UBS Job Cuts Spark Discussion

The planned job cuts at UBS are reportedly progressing more slowly than expected. But the fact that the integration of Credit Suisse and the associated job reductions are not following a straight and steady path is something that even casual observers have noticed.

The next «major milestone» in the integration of Credit Suisse (CS), acquired in 2023, is the migration of Swiss clients to UBS’s platforms and systems and this process is expected to be completed by mid-2026. In the presentation of its half-year results, the bank had expressed optimism, stating that it was «well on track.»

Now, «Financial Times» reports that the planned job cuts at UBS are progressing more slowly than originally planned. Even though management had never stated a target for the total number of employees after the integration, which is scheduled to be completed by the end of 2026, internal planning reportedly foresaw a target headcount of 85,000 by that time, the newspaper writes, citing insider sources.

First Phase Saw Faster Cuts

As of mid-2025, UBS had 105,000 employees (full-time equivalents). At the end of June 2023, the figure was 119,000. The pace of job cuts has slowed. In the second half of 2023, more than 3,500 jobs were eliminated per quarter. Since the start of 2024, the average has been 1,300 per quarter. Since the beginning of this year, a total of 3,500 positions have been cut. This means UBS is lagging behind its intended reduction trajectory.

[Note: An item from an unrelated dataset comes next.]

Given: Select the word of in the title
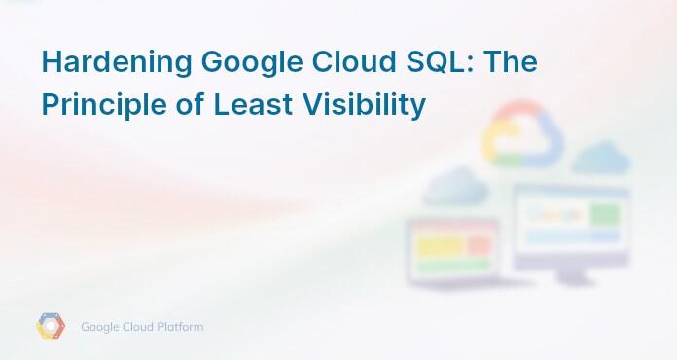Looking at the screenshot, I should point(189,104).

In the first phase of the integration, UBS primarily eliminated jobs in areas such as investment banking and in regions like Asia and the US. 

Cost Targets 70 Percent Achieved

«We are working toward cost targets, not headcount numbers,» the bank said.

70 percent of the goal of reducing costs by $13 billion by 2026 has already been achieved. UBS said it is «well on track» to achieve the planned savings.

According to chief financial officer Todd Tuckner, the remaining cost reductions will be split evenly between savings on technology spending and personnel and capacity-related expenses.

Too Little Natural Attrition?

The bank has also relied on natural attrition to shrink staff numbers. Normally, around 7 percent of employees leave the company voluntarily each year. However, at the beginning of 2025, the group’s attrition rate had fallen below its historical average, a source told the British newspaper. This has made job-cutting efforts more difficult.

When filling positions, internal candidates are given priority and last year, more than two-thirds of open positions in Switzerland were filled internally.

Client Migration to Be Completed by March 2026

The insider pointed out that cost reductions are «not linear» and that the bank can only shut down some legacy CS systems after the completion of client migration at the end of March 2026.

According to UBS, the job cuts will take place over several years and will largely be achieved through natural attrition, early retirement and the relocation of external positions into the company.

«We will keep the number of roles eliminated as part of the integration as low as possible and actively support affected employees. This includes helping them find a new position within UBS or outside the company,» the bank added.